◆ Text segment
The new Mini Cooper and Cooper S are currently BMW’s smallest
offering, and thus also the smallest car mass-produced for sale in the
American market. The New Mini Cooper is both safer and larger than the
previous model. Both Cooper and Cooper S are both 18 inches longer and
14 inches wider than the original, making it 50% larger then the
previous car overall. Safety systems on the New Mini include:
* Rigid passenger safety cell
* Front and rear crumple zones
* Side impact door beams
* Dual front airbags
* Side airbags
* Full side curtain airbags
* Anti Lock Brakes (ABS)
* Available Xenon HID Headlights
* Available Traction Control
Many of these innovations were never heard of, or invented, when the
original Mini was conceived. Two models are available, as mentioned
before, with both currently being sold in the US market. The base model
Mini Cooper features a 1.6L inline 4-cylinder engine producing 115 HP.
The higher-end Mini Cooper S produces 163 HP (170HP for the 2005 model)
with the same 1.6L engine mated to an intercooled supercharger system.
Mick Rouse - 16 Dec 2005 19:34 GMT
"Madmax" wrote a pile of un-requested piffle
<lots of piffle snipped>
Mark, i'm sure your very happy with your purchase,
BUT, I must admit that the statistic's don't make my
"things to post in a newsgroup to impress people" list.
Have a spiffing christmas won't ya...
Mick
miniman - 17 Dec 2005 00:37 GMT
> The new Mini Cooper and Cooper S are currently BMW’s smallest
> offering, and thus also the smallest car mass-produced for sale in the
[quoted text clipped - 19 lines]
> The higher-end Mini Cooper S produces 163 HP (170HP for the 2005 model)
> with the same 1.6L engine mated to an intercooled supercharger system.
I suppose 50% bigger is good?
What about 90% heavier?
All good things when there are increasingly more cars on the roads every year!

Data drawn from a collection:
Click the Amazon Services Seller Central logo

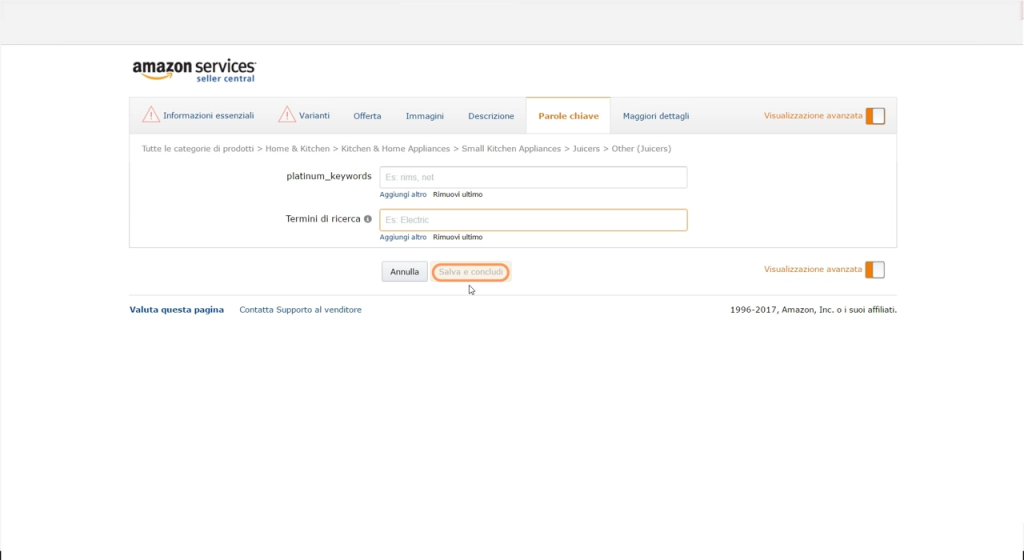(194, 70)
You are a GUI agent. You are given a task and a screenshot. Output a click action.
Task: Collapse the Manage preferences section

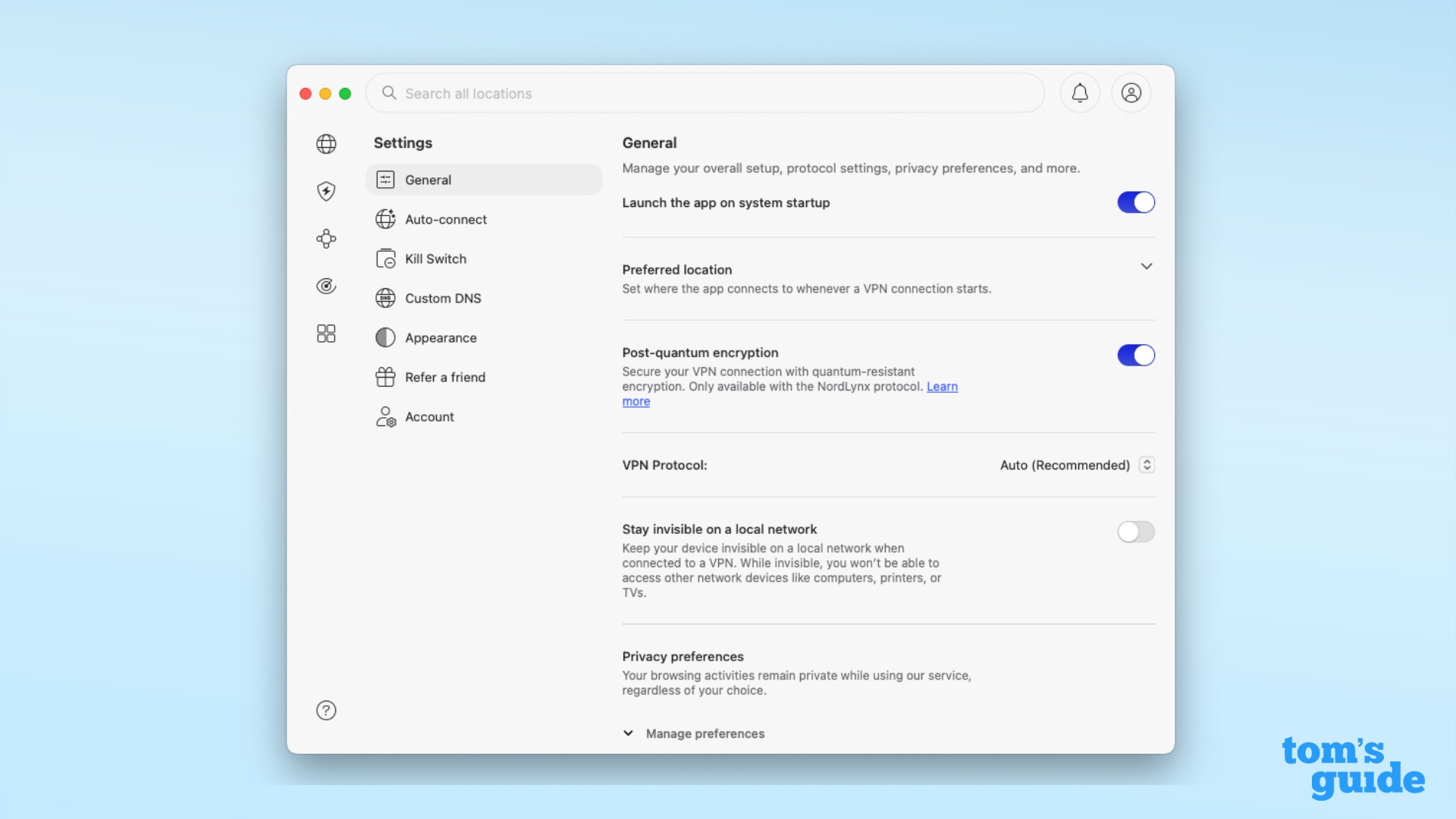tap(628, 733)
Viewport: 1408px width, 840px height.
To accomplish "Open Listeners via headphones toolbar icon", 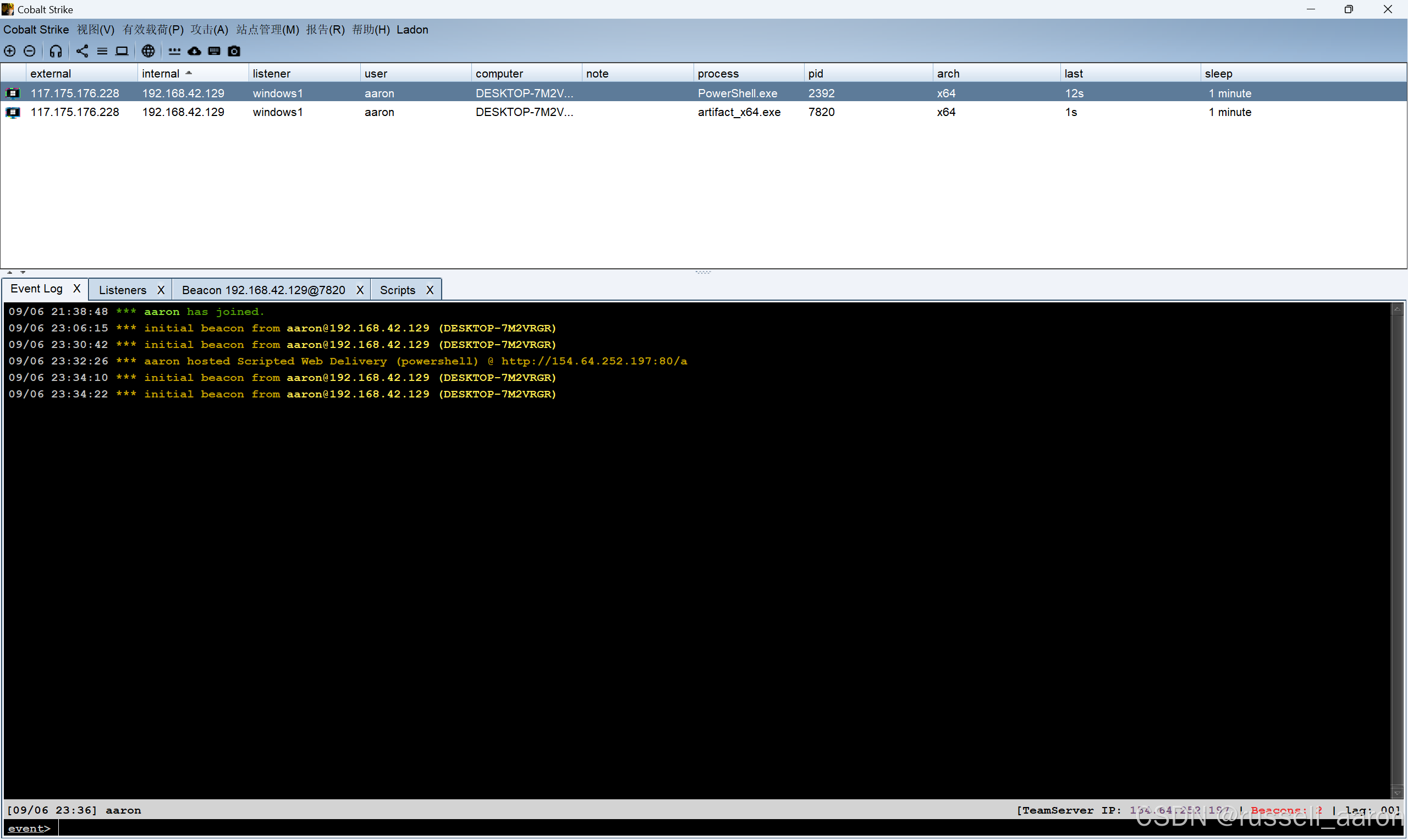I will tap(56, 51).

◆ Goal 1
According to the Mini Cooper text, how much horsepower does the base model's 1.6L engine produce?
◆ Goal 2
Print the Mini Cooper text between "Have a spiffing" and "bigger is good?", inclusive.

◆ Written response 1
115 HP

◆ Written response 2
Have a spiffing christmas won't ya...
Mick
miniman - 17 Dec 2005 00:37 GMT
> The new Mini Cooper and Cooper S are currently BMW’s smallest
> offering, and thus also the smallest car mass-produced for sale in the
[quoted text clipped - 19 lines]
> The higher-end Mini Cooper S produces 163 HP (170HP for the 2005 model)
> with the same 1.6L engine mated to an intercooled supercharger system.
I suppose 50% bigger is good?